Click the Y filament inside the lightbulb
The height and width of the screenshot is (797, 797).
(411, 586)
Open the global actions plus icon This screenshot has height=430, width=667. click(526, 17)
_ _ _
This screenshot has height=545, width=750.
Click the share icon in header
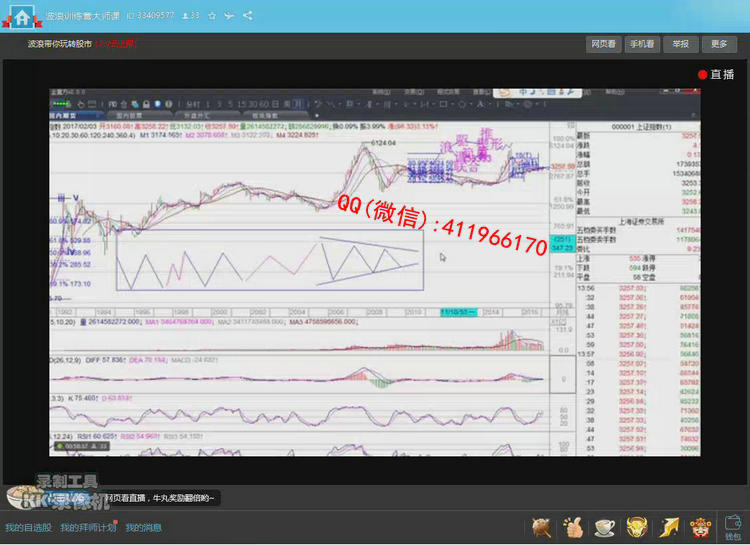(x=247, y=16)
_ _ _
What the task asks: Search the preceding listing for "This" and extract every line where it is found.

Expected output:
Open the global actions plus icon This screenshot has height=430, width=667. click(526, 17)
This screenshot has height=545, width=750.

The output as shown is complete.